### About this exercise
Rewrite everything from the line containing "has height=445, width=750." down to the line containing "header-file-size: 文件大小 is", replacing "screenshot" with "image" and keeping all else the same. Leave the pictures out of your answer.

** Source records follows **

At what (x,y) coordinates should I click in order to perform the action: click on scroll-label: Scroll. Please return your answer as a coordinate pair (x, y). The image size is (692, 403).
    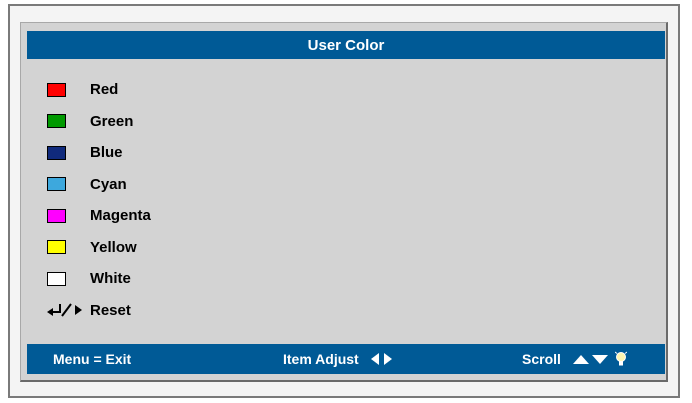
    Looking at the image, I should click on (542, 359).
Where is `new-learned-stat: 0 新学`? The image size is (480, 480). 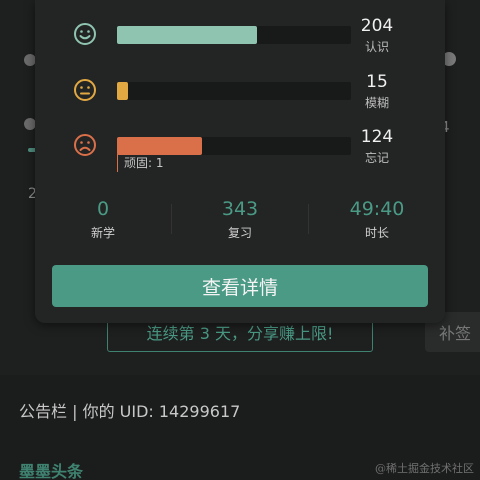 new-learned-stat: 0 新学 is located at coordinates (103, 220).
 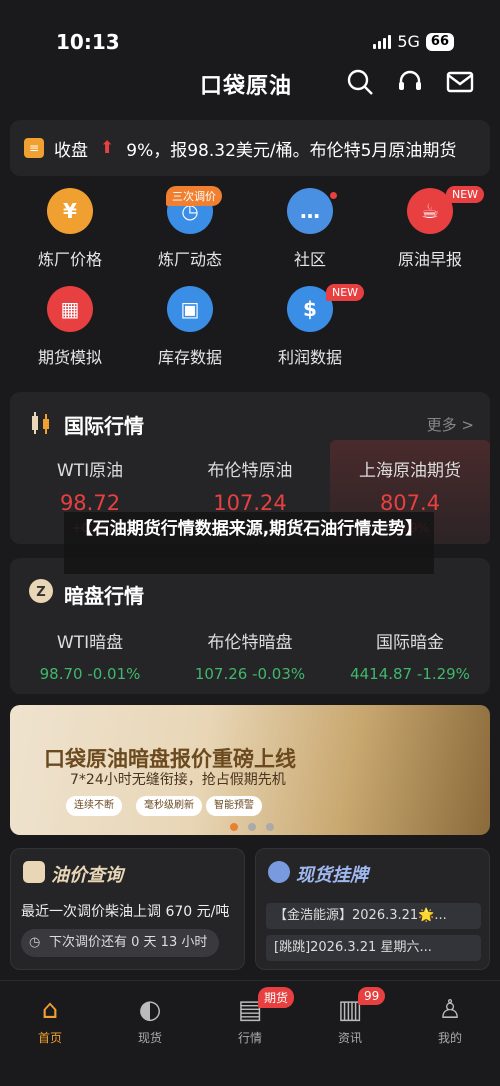 I want to click on news-ticker: ≡ 收盘 ⬆ 9%，报98.32美元/桶。布伦特5月原油期货, so click(x=250, y=148).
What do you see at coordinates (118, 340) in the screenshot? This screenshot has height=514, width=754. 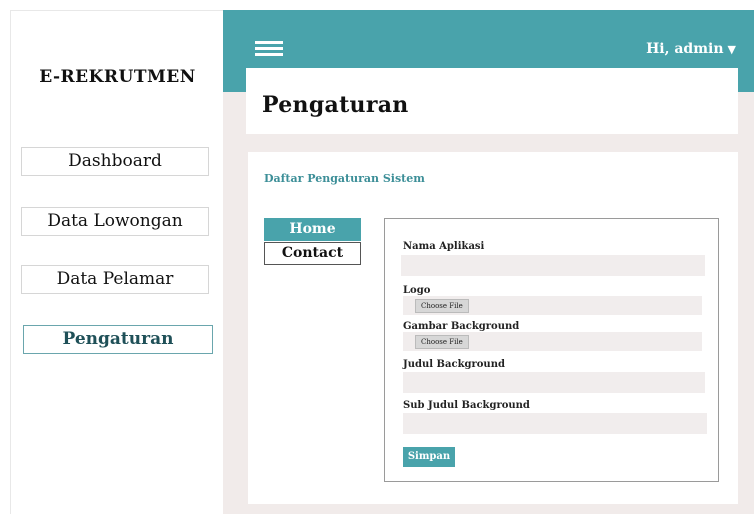 I see `nav-item-pengaturan: Pengaturan` at bounding box center [118, 340].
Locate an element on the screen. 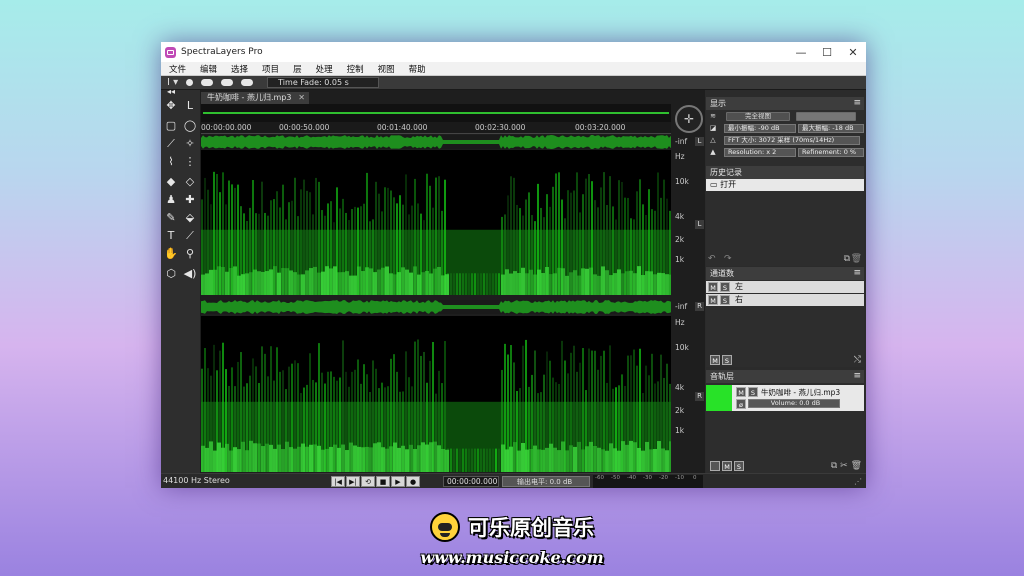 The height and width of the screenshot is (576, 1024). eyedropper-icon: ⟋ is located at coordinates (190, 236).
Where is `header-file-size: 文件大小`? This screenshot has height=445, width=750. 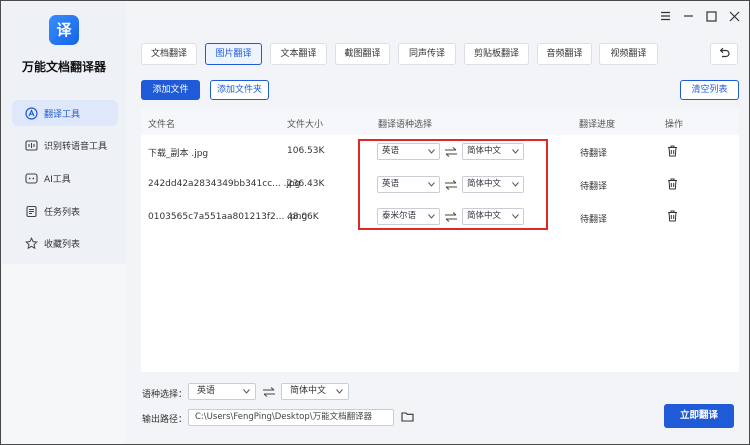
header-file-size: 文件大小 is located at coordinates (306, 125).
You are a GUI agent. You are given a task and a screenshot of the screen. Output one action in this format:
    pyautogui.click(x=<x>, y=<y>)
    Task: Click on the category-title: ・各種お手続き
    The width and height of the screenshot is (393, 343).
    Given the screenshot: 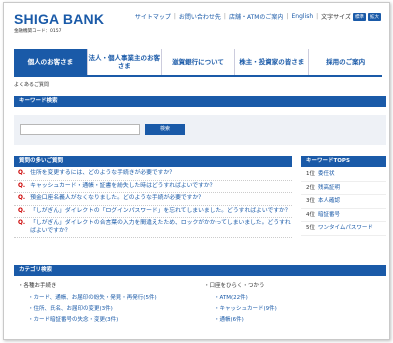 What is the action you would take?
    pyautogui.click(x=108, y=285)
    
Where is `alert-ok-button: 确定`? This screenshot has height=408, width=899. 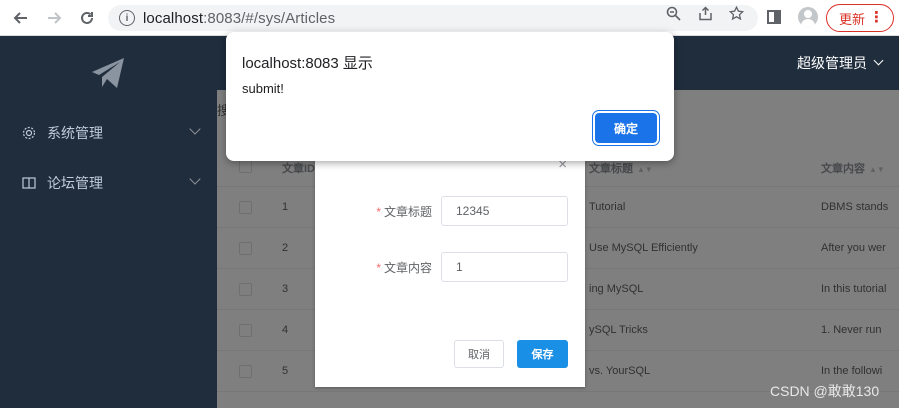
alert-ok-button: 确定 is located at coordinates (626, 128).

** End of Source records **

### Exercise answer
Where is `header-file-size: 文件大小`? This image has height=445, width=750. 
header-file-size: 文件大小 is located at coordinates (306, 125).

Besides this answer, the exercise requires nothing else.